Brad Spellberg, MD. Chief Medical Officer and Professor of Clinical Medicine at the Los Angeles County-University of Southern California Medical Center.

Brad Spellberg, MD. Chief Medical Officer and Professor of Clinical Medicine at the Los Angeles County-University of Southern California Medical Center.

Neither antibiotics nor the bacteria they aim to kill are what we thought they we were. To the contrary, it turns out that antibiotics have a huge downside and bacteria have a huge upside. As a consequence, our relationship to both has changed. With respect to antibiotics we want to flip the script from Hey doc, I want an antibiotic, to Hey doc, do I really need an antibiotic? And if they answer is Yes, you do need an antibiotic, then you want to take it for as short a time as possible.
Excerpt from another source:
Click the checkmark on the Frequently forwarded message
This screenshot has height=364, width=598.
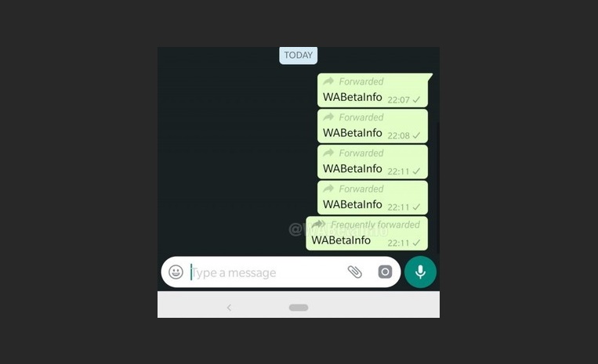416,243
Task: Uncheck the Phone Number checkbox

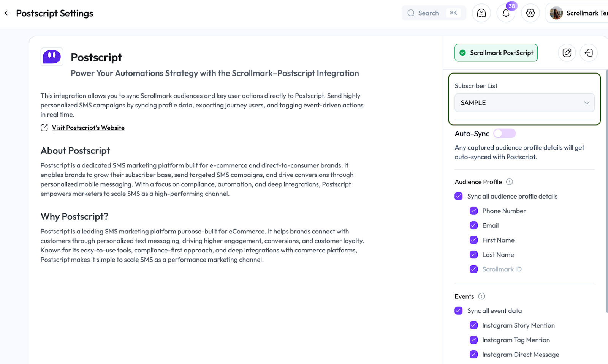Action: coord(473,211)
Those are the words of Brad Spellberg, MD, a leading world authority on bacterial-driven infectious disease. Writing in Medscape News this month, Spellberg says it’s a myth that “patients must complete every dose of antibiotics prescribed, even after they feel better.” He explains:

Every randomized clinical trial that has ever compared short-course therapy with longer-course therapy … has found that shorter-course therapies are just as effective … This myth needs to be replaced by a new antibiotic mantra: ‘Shorter is better!’ Patients should be told that if they feel substantially better, with resolution of symptoms of infection, they should call the clinician to determine whether antibiotics can be stopped early. Clinicians should be receptive to this concept, and not fear customizing the duration of therapy.

Spellberg gave further details last month in his editorial in JAMA Internal Medicine. Comparing a shorter 5 day course of antibiotics versus the standard 10 day regimen, researchers found that the “30-day rates of clinical success were significantly higher for short-course versus standard therapy,” and that “the readmission rate was significantly lower,” for the short-course therapy.

Spellberg also points out the broader societal reason for limiting antibiotic use: “We’re having a public health crisis of antibiotic resistance not just in the US but internationally: as resistance rates keep rising, as new antibiotic development declines, we’re running into patients we can’t treat, who have infections we can’t treat for the first time since 1934, and that is a very frightening thing for the medical community to confront.”

The overall equation is this: The more you use antibiotics — in people and in animals —- the more the bugs get used to them and become immune. That’s just natural selection at work. Therefore, cautions Spellberg, “Don’t take antibiotics unless you really need them.” And if you do need them, “The shorter the better.”